Thousands of African Americans traveled from
across the country to see exhibits highlighting
the progress their people had made since the
destruction of slavery.  Awarded a doctorate in
Harvard three years earlier, Woodson joined the
other exhibitors with a black history display.
Despite being held at the Coliseum, the site of the 1912 Republican
convention, an overflow crowd of six to twelve thousand waited outside
for their turn to view the exhibits. Inspired by the three-week celebration,
Woodson decided to form an organization to promote the scientific study
of black life and history before leaving town.  On September 9th,
Woodson met at the Wabash YMCA with A. L. Jackson and three others
and formed the Association for the Study of Negro Life and History
(ASNLH).

Carter G. Woodson believed that publishing scientific history would
transform race relations by dispelling the wide-spread falsehoods about
the achievements of Africans and peoples of African descent.  He hoped
that others would popularize the findings that he and other black
intellectuals would publish in
The Journal of Negro History, which he
established in 1916.  As early as 1920, Woodson urged black civic
organizations to promote the achievements that researchers were
uncovering.  A graduate member of Omega Psi Phi, he urged his fraternity
brothers to take up the work. In 1924, they responded with the creation
of Negro History and Literature Week, which they renamed Negro
Achievement Week.  Their outreach was significant, but Woodson desired
greater impact.  As he told an audience of Hampton Institute students,
“We are going back to that beautiful history and it is going to inspire us
to greater achievements.”  In 1925, he decided that the Association had
to shoulder the responsibility.  Going forward it would both create
and
popularize knowledge about the black past. He sent out a press release
announcing Negro History Week in February, 1926.

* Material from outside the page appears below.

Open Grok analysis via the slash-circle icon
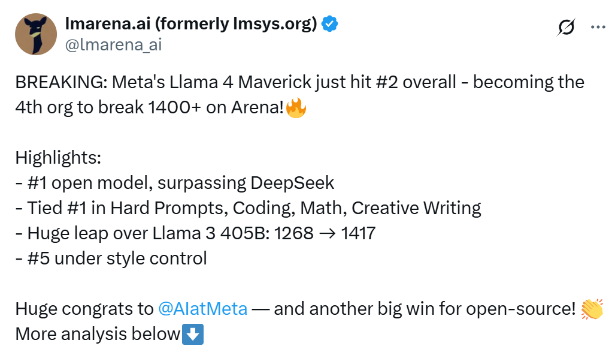 (565, 28)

Woodson chose February for reasons of tradition and reform.  It is
commonly said that Woodson selected February to encompass the
birthdays of two great Americans who played a prominent role in shaping
black history, namely Abraham Lincoln and Frederick Douglass, whose
birthdays are the 12th and the 14th, respectively.  More importantly, he
chose them for reasons of tradition.  Since Lincoln’s assassination in
1865, the black community, along with other Republicans, had been
celebrating the fallen President’s birthday.  And since the late 1890s, black
communities across the country had been celebrating Douglass’.  Well
aware of the pre-existing celebrations, Woodson built Negro History Week
around traditional days of commemorating the black past.  He was asking
the public to extend their study of black history, not to create a new
tradition.  In doing so, he increased his chances for success.

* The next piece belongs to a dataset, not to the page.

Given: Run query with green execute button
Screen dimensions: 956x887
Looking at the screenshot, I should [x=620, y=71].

Yet Woodson was up to something more than building on tradition.
Without saying so, he aimed to reform it from the study of two great men
to a great race.  Though he admired both men, Woodson had never been
fond of the celebrations held in their honor. He railed against the
“ignorant spellbinders” who addressed large, convivial gatherings and
displayed their lack of knowledge about the men and their contributions
to history.  More importantly, Woodson believed that history was made by
the people, not simply or primarily by great men.  He envisioned the
study and celebration of the Negro as a race, not simply as the producers
of a great man. And Lincoln, however great, had not freed the slaves—the
Union Army, including hundreds of thousands of black soldiers and
sailors, had done that. Rather than focusing on two men, the black
community, he believed, should focus on the countless black men and
women who had contributed to the advance of human civilization.

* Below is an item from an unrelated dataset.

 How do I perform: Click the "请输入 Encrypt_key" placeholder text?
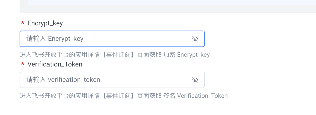pyautogui.click(x=55, y=39)
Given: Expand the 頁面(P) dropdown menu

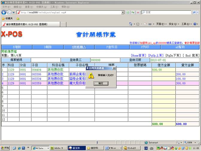Looking at the screenshot, I should [x=161, y=24].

From the beginning, Woodson was overwhelmed by the response to his
call.  Negro History Week appeared across the country in schools and
before the public.  The 1920s was the decade of the New Negro, a name
given to the Post-War I generation because of its rising racial pride and
consciousness.  Urbanization and industrialization had brought over a
million African Americans from the rural South into big cities of the
nation.  The expanding black middle class became participants in and
consumers of black literature and culture.  Black history clubs sprang up,
teachers demanded materials to instruct their pupils, and progressive
whites stepped and endorsed the efforts.  

Woodson and the Association scrambled to meet the demand.  They set a
theme for the annual celebration, and provided study materials—pictures,
lessons for teachers, plays for historical performances, and posters of
important dates and people.  Provisioned with a steady flow of
knowledge, high schools in progressive communities formed Negro
History Clubs.  To serve the desire of history buffs to participate in the re-
education of black folks and the nation, ASNLH formed branches that
stretched from coast to coast.  In 1937, at the urging of Mary McLeod
Bethune, Woodson established the Negro History Bulletin, which focused
on the annual theme. As black populations grew, mayors issued Negro
History Week proclamations, and in cities like Syracuse progressive whites
joined Negro History Week with National Brotherhood Week.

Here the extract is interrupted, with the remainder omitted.